-- start PAGE EXCERPT --
A little background -- from 2003-07, what is called the developing world (those low or middle income countries) experienced impressive economic growth, growing on average about 7% a year. Millions of people were moving from poverty to having some disposable income, some measure of wealth. There were four reasons low and middle-income countries grew so quickly during this period: commodity prices were high, remittances from workers in richer countries were large, international financing was available and exports to the developed world were strong and growing. All of these conditions have disappeared., and millions are slipping back into poverty.

I have just returned from Central America and many of the people on my plane to Guatemala had been working in the U.S., especially in the construction industry. They were going home. They had all lost their jobs and not only will not be sending remittances back home, they will now join the rapidly increasing ranks of the unemployed in their own countries. Remittances have been a large part of economic growth for many countries in Latin America. According to the Inter-American Development Bank, in 2008, remittances to Latin America reached $69 billion, and for seven countries in the region -- El Salvador, Guatemala, Guyana, Haiti, Honduras, Jamaica and Nicaragua --12% or more of GDP came from migrants who live abroad. In January alone, remittances dropped by 13% in the region. Not only have remittances fallen, commodity prices have declined dramatically, exports have slowed because countries like the US are importing fewer goods from the region and foreign direct investment has dried up. The IMF and World Bank had encouraged the developing world to open their economies to global income flows, trade and aid.
-- end PAGE EXCERPT --
-- start EXTRACTED RECORDS --
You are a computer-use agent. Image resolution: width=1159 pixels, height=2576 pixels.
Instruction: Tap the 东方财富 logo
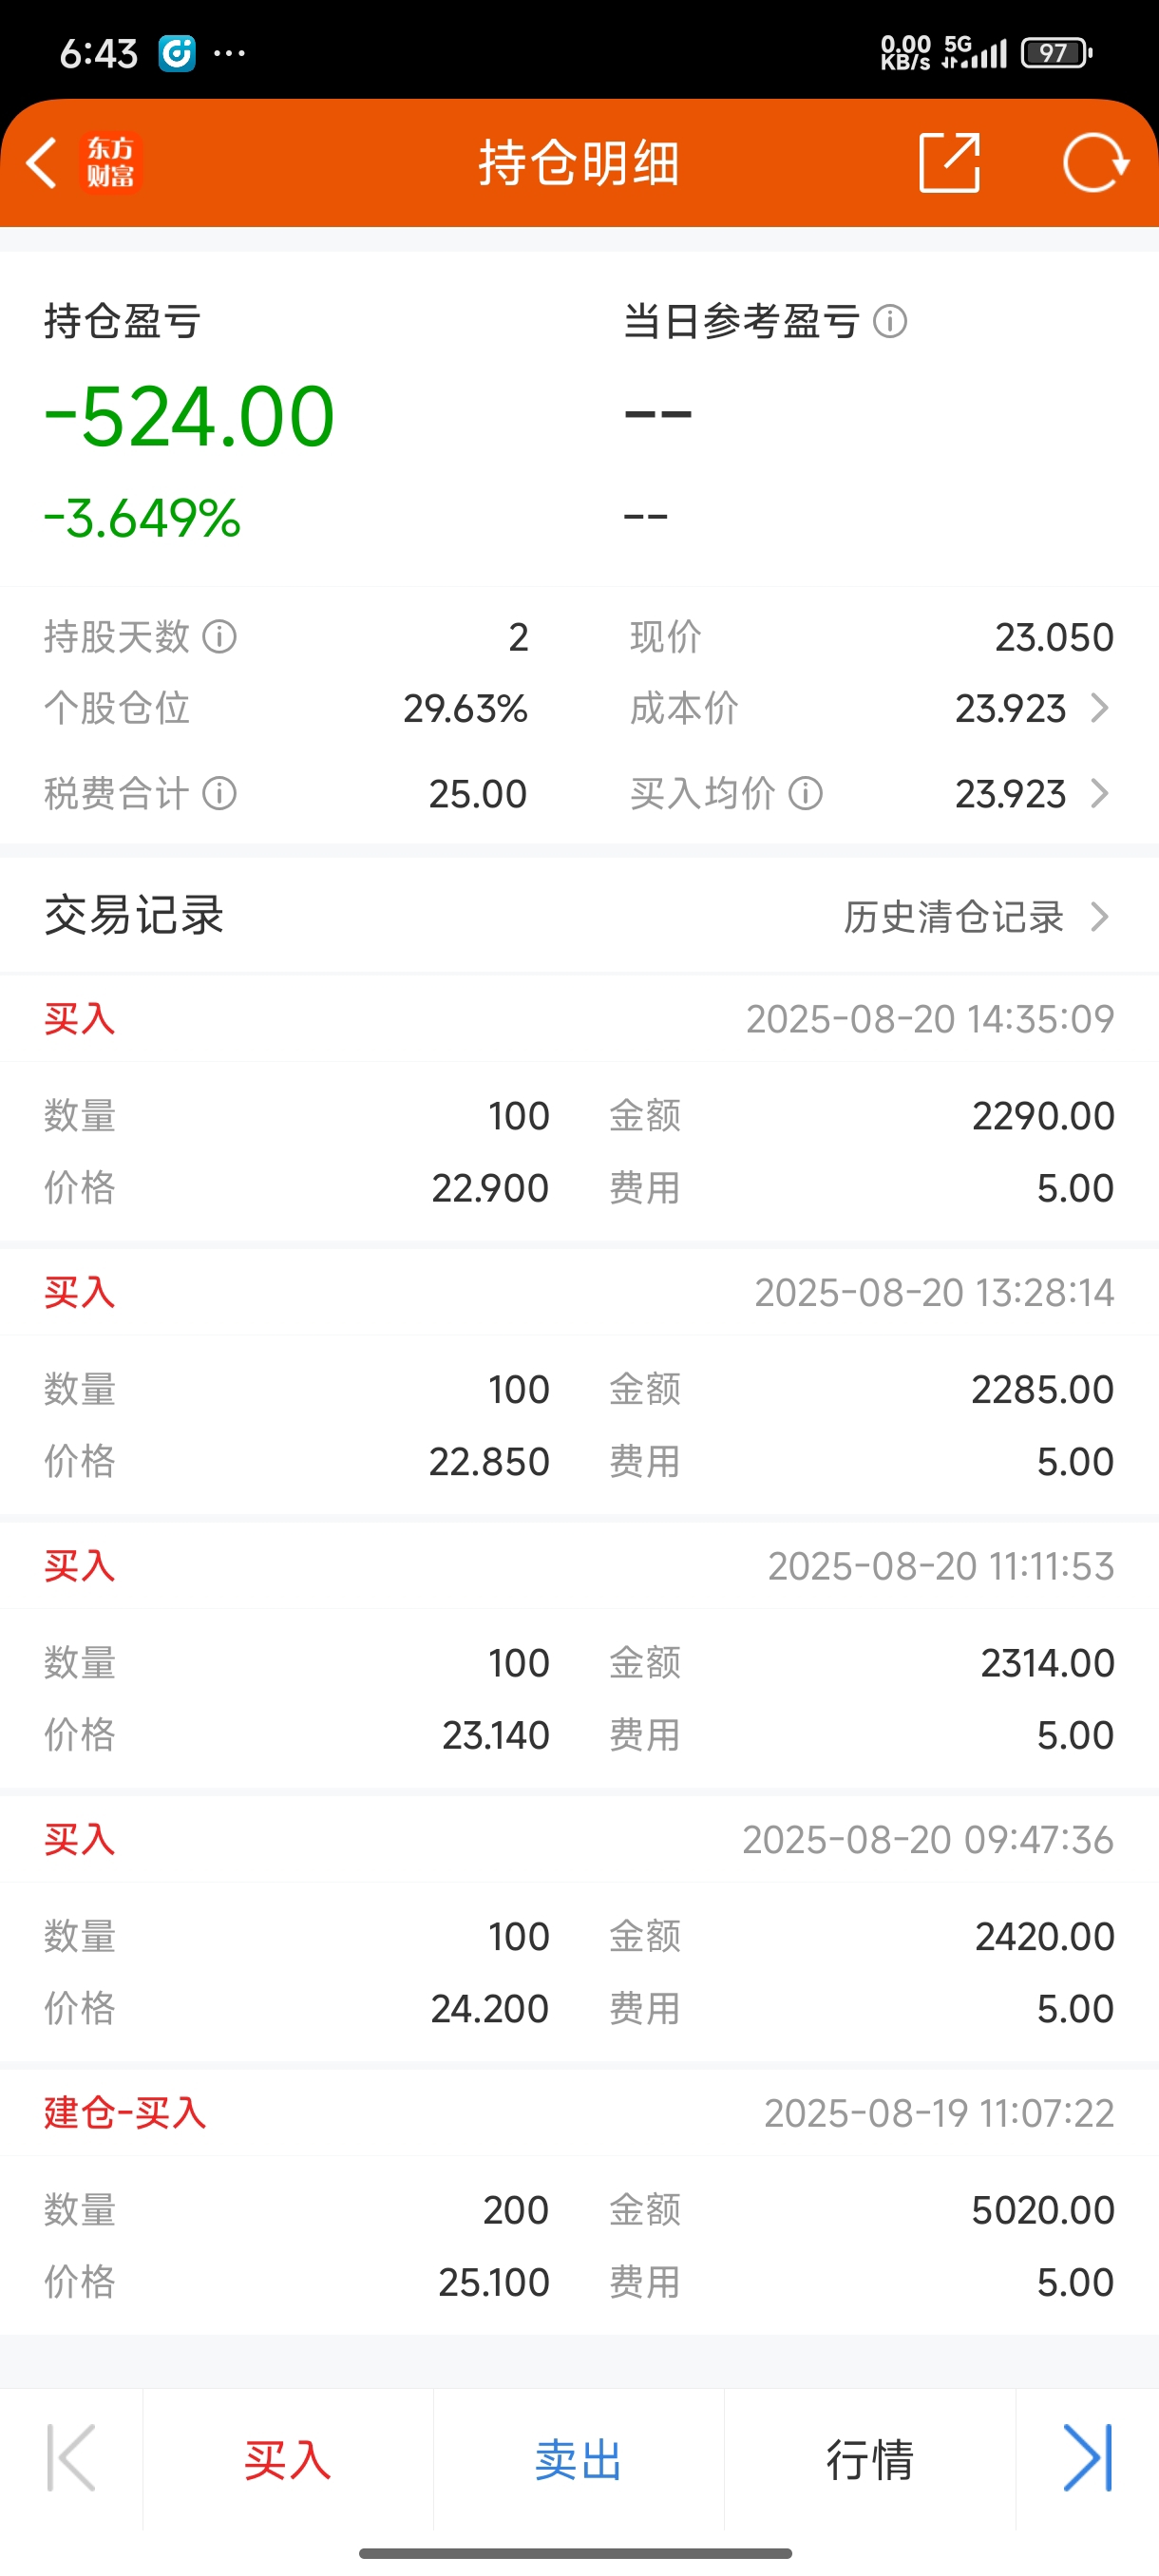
-- end EXTRACTED RECORDS --
-- start EXTRACTED RECORDS --
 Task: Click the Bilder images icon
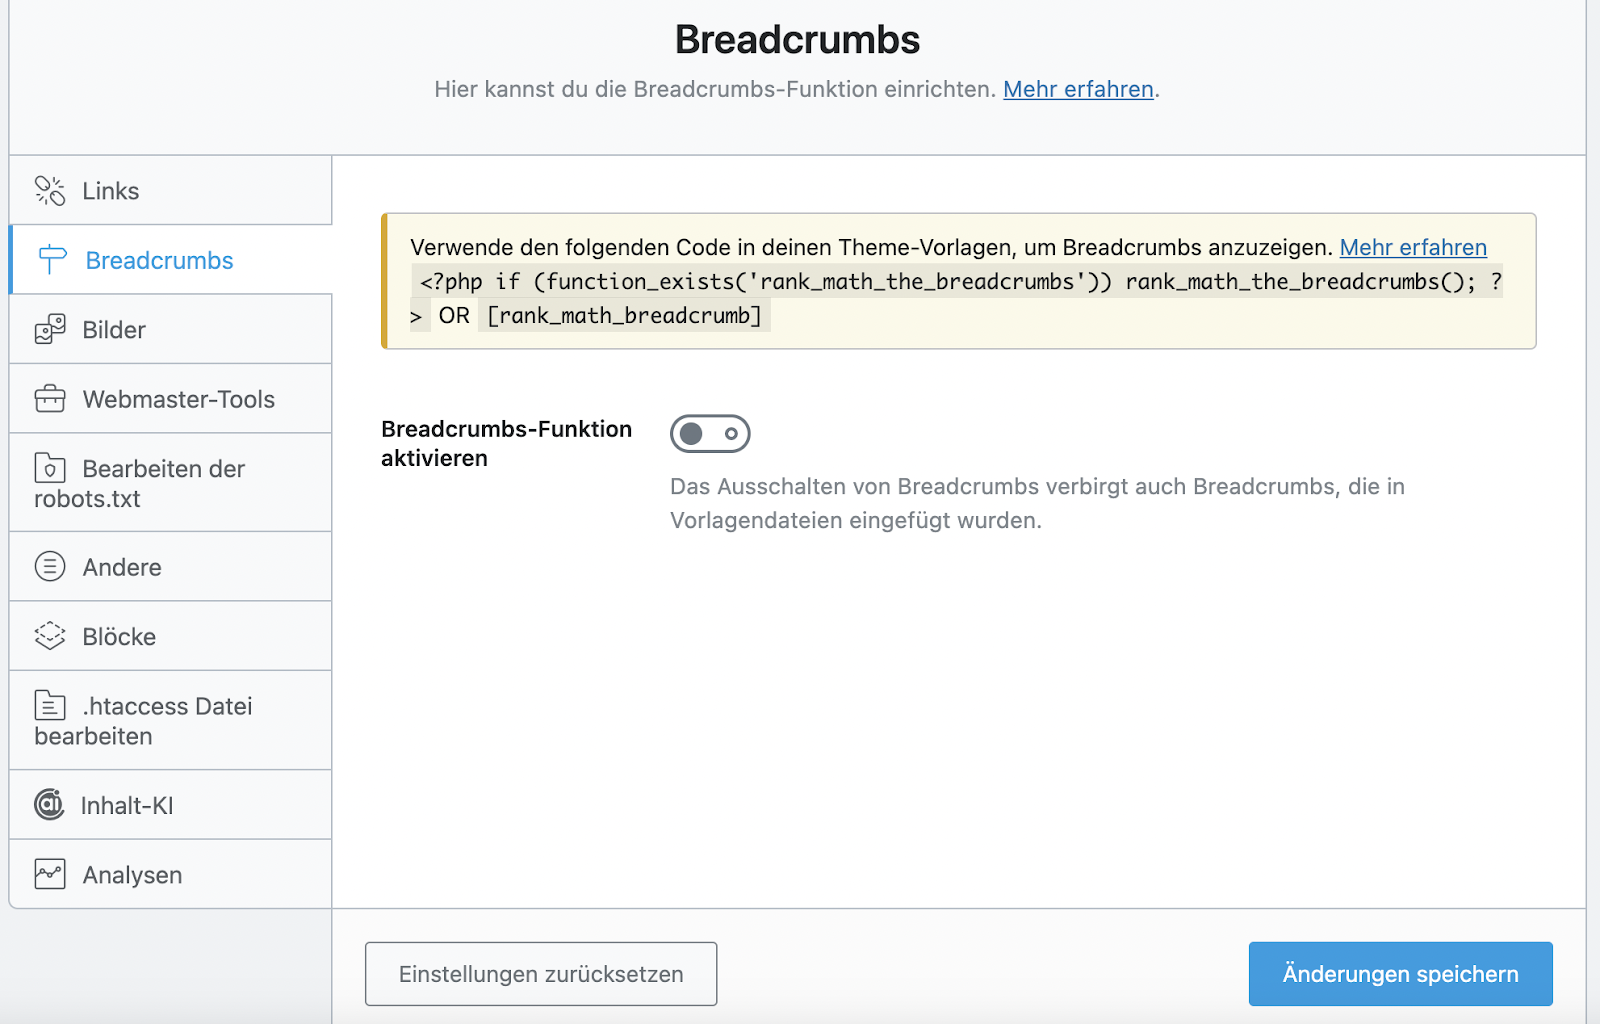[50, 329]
-- end EXTRACTED RECORDS --
-- start EXTRACTED RECORDS --
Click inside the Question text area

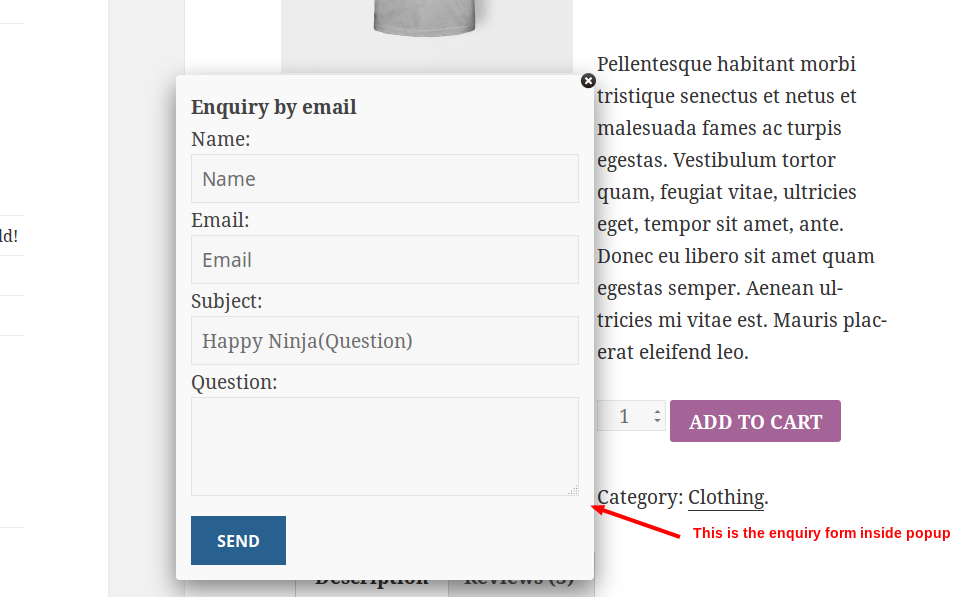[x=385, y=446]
-- end EXTRACTED RECORDS --
- **GIVEN PROBLEM**:
Write the next part of the passage on the economic slowdown in the developing world, picking up after its last sentence. The records play no part in what you are asked to do here.

- **IN RESPONSE**:
Now the bargain has been broken and a new one has yet to be put in place that offers some hope of improving lives and livelihoods for the world's poor and emerging middle-class.

What does it all mean? The whole world is experiencing the worst recession since the Great Depression, and the poor around the world are suffering. China, a growing economic force, has recently proposed that the dollar be replaced as the major currency for trade and reserves. Others have proposed a new international financial structure that could monitor and better regulate trade and capital flows. These grand schemes are unlikely to happen, at least in the short term. Most countrie, unfortunately, are behaving like we are -- turning inward and focusing on their own problems without recognizing that without a global perspective the likelihood of developing "beggar-thy-neighbor policies" (policies that improve your own country's welfare at the expense of other countries), is increasing. While these policies might help in the short run, they were major causes leading to the Great Depression of the 1930s.

It is a time to find common ground with our neighbors around the world and develop global solutions to a global crisis.